### Exercise directions
Look for "Image resolution: width=309" in the entries below. Then write out exactly the line that holds it and every line after it, to the last, and nothing else.

### Data excerpts
====

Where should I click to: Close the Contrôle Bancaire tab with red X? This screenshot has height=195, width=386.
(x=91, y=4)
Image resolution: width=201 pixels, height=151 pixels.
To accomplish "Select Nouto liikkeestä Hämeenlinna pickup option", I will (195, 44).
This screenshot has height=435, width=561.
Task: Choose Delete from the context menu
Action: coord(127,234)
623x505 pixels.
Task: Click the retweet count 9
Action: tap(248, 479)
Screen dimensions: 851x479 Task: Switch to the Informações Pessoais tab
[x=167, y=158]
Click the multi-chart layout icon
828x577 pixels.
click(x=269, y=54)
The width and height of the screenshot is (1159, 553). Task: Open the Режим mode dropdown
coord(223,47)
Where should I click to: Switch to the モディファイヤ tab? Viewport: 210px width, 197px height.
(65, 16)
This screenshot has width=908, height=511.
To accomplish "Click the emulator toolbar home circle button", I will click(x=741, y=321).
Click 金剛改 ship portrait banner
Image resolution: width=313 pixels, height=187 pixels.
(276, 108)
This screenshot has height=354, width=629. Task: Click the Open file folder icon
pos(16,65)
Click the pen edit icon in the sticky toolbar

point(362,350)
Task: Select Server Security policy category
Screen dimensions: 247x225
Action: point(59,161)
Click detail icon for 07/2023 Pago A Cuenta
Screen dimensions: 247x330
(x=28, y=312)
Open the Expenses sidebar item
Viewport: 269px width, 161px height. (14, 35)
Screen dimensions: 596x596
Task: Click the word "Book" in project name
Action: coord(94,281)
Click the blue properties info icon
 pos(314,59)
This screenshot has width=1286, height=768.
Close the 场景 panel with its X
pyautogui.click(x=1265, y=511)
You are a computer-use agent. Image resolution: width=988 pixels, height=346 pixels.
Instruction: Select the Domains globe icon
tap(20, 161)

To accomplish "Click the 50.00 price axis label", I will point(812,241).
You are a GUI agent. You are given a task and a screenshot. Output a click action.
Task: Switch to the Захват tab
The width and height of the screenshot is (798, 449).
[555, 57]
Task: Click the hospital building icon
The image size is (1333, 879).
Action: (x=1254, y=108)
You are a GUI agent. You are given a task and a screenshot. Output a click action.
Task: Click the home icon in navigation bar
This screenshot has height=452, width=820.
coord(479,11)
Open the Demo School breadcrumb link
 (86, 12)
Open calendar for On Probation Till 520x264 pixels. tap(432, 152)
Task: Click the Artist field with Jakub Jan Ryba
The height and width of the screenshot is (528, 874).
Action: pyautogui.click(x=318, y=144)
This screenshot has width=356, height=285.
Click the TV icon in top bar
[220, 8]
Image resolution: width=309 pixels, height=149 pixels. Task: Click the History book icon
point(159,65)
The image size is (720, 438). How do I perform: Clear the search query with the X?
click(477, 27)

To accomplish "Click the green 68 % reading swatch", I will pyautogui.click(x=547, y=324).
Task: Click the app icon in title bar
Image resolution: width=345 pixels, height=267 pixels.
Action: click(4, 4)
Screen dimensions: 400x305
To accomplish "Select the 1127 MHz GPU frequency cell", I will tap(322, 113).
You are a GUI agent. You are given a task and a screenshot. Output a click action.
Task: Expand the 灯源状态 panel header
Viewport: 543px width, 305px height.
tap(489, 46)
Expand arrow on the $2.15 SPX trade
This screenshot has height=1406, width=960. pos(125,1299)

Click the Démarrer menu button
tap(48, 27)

====

### Written response
Image resolution: width=309 pixels, height=149 pixels. Task: Click the History book icon
point(159,65)
The image size is (720, 438). How do I perform: Clear the search query with the X?
click(477, 27)

To accomplish "Click the green 68 % reading swatch", I will pyautogui.click(x=547, y=324).
Task: Click the app icon in title bar
Image resolution: width=345 pixels, height=267 pixels.
Action: click(4, 4)
Screen dimensions: 400x305
To accomplish "Select the 1127 MHz GPU frequency cell", I will tap(322, 113).
You are a GUI agent. You are given a task and a screenshot. Output a click action.
Task: Expand the 灯源状态 panel header
Viewport: 543px width, 305px height.
tap(489, 46)
Expand arrow on the $2.15 SPX trade
This screenshot has height=1406, width=960. pos(125,1299)

Click the Démarrer menu button
tap(48, 27)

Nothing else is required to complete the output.